The similarity of the plots is not surprising since both films are adaptations of novels by the same author, Thomas Harris.
"Manhunter" is adapted from "The Red Dragon: The Pursuit of Hannibal Lector" while "Silence of the Lambs" is based on the book by the same name.
While "Manhunter" does not deliver the same intensity of suspense as "Silence," it is still a good film in its own right.
It has a gripping plot and insightful psychological glimpses into the minds of three somewhat different (but chillingly similar) characters -- Lector (Brian Cox), the serial killer Francis Dollarhyde (Tom Noonan) and the F.B.I. agent Will Graham (William Petersen a.k.a. the manhunter).
But there are areas in which the film could have worked better.
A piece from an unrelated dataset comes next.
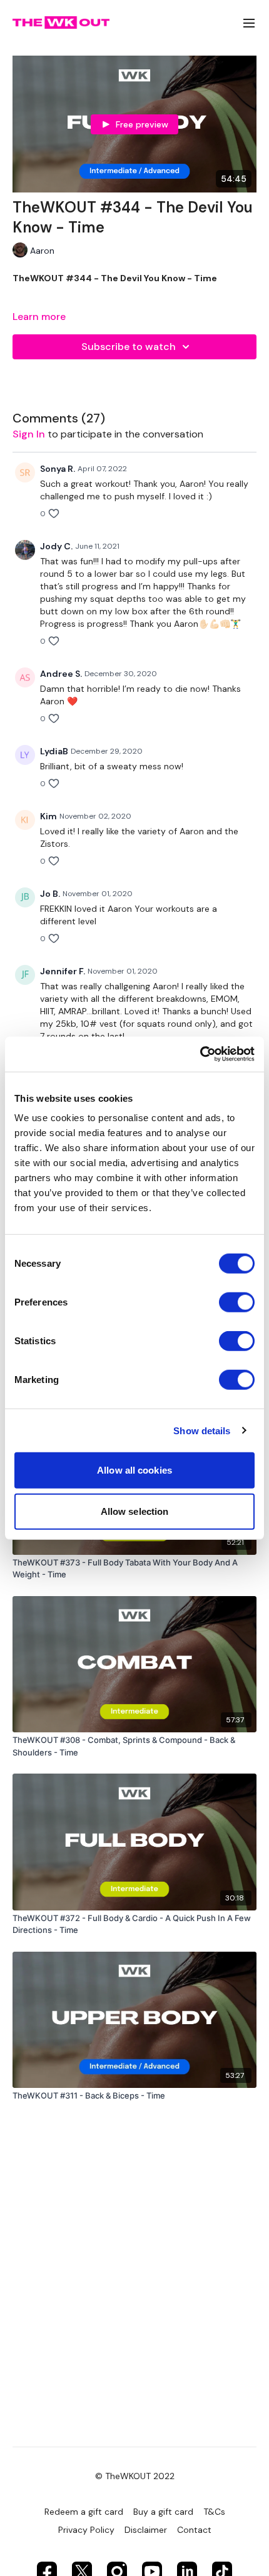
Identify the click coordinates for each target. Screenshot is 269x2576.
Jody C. (56, 546)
All of the major characters could have been better developed and played more powerfully.
Yet the film is a great success technically. The chilling mood is augmented by the music of Michel Rubini. Other areas of strength were the photography by Dante Spinotti, and the direction by Michael Mann, who recently directed "The Last of the Mohicans" and "Heat."
"Manhunter" examines a spooky side of the DFS Fall term series in that Dollarhyde, an insane film-lab worker who is nicknamed the "Tooth Fairy" because of his cannibalism, obsesses over watching home videos of beautiful women.
When he sees these women fall in love with other men, he plots to kill and eat them.
Like the serial killer Buffalo Bill in "Silence," the "Tooth Fairy" believes himself to be in the process of metamorphosis.
Graham, though he becomes obsessed with capturing the murderer, actually sympathizes with Dollarhyde because he --who was the one to capture Dr. Lector--understands the mind of the serial killer and recognizes that a horrible childhood made Dollarhyde turn into the monster he is.